13.05.2025
Der Stellplatz befindet sich auf einem P+R-Platz bei Stanezisče, kostet 10€ für 24h und beinhaltet Ver- und Entsorgung sowie Strom.
Über Komot planen wir eine Route Richtung Stadt und kommen bereits nach einem Kilometer wegen Baustelle ohne Umleitung nicht mehr weiter. Fußgänger und Radfahrer sind von einer Alternative zur Umgehung gar nicht beachtet worden und so fahren wir zunächst einfach den Bewohnern hinterher, bis auch diese scheitern und irgendwie versuchen, der Baustelle zu entfliehen. Wir werden von Bauarbeitern wirklich mitten durch die Baustelle geleitet, passen so gerade mit den Rädern durch die Baugerüste, kommen auf der anderen Seite einer kleinen Unterführung wieder auf die 4-spurige Stadtstraße. Hier entdecken wir ein Umleitungsschild, dass gerne angenommen wird. Weiter geht es über Parallelstraßen am äußeren Rand des Zentrums vorbei. Es ist laut, chaotisch und überhaupt nicht entspannt. Ich bin schon einigermaßen angenervt, weil hier wirklich jeder fährt wie er will, bis ich bzw. wir einfach genauso fahren, so geht’s.
Der Brillenladen mitten in einem großen Shoppinggebiet kann natürlich keine Sonnenbrille mit Sehstärke zeitnah vorhalten, aber Dirk ersteht zwei Ausführungen zum Aufstecken auf seine Gleitsichtbrille und damit ist erst einmal alles gut.

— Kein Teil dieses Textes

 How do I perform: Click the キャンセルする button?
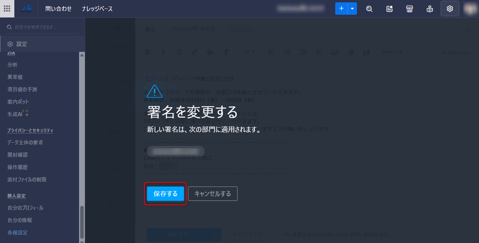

Anschließend wagen wir dennoch einen kurzen Abstecher in die Innenstadt, können so etwas von der Altstadt am Ufer der Ljubljanica, dem Marktplatz und den drei Brücken mitnehmen.
14.05.2025
Wir haben trotz P+R-Platz gut geschlafen und begeben uns nach dem Frühstück auf den Weg zur Stadterkundung. Nicht auf direktem Weg, sondern über den kleinen Ort Stanezisčeam Ufer der Sava entlang durch ruhige Gefilde in Richtung Zentrum. Dabei passieren wir ein Kajak-Sportzentrum mit Wettkampfanlage, kleinere Vororte sowie eine große Anlage für Baustoffe und ziemlich viel Werksverkehr. Irgendwann spült es uns über den Bahnhof ins Zentrum. Hier genießen wir hinter dem Park am Kongresshaus in der Bar Platane einen Cappucino bzw. Tee und überlegen, was wir uns zuerst anschauen sollen.
Es geht daher zuerst auf den Markt mit seinen unzähligen kleinen Restaurants in den dazugehörigen Arcaden. Hier genießen wir einen Snack zur Stärkung, denn weiter geht es zum höhergelegenen Ljubljana Castle, welches wir mit der Seilbahn ansteuern. Die Besichtigung der einzelnen Burgbestandteile ist uns zu teuer und wir nehmen oben angekommen, dass mit was keinen Eintritt kostet. Daher haben wir auf der Burggalerie einen schönen Ausblick auf die Stadt und die Umgebung.
Runter geht es zu Fuß, ziemlich steil und deshalb langsam und vorsichtig. Unten wieder am Fluss geht es zur Drachenbrücke und im Anschluss auf eine Touribootstour bis kurz außerhalb des Zentrums, aber nicht minder attraktiv. Vorbei an der Altstadt, vielen Verweilplätzen direkt links und rechts am Fluss mit oder ohne Gastronomie.
Auf dem Rückweg zum Stellplatz wird noch schnell eingekauft und Vorbereitungen für die morgige Weiterfahrt getroffen. Es geht über Kroatien nach Montenegro.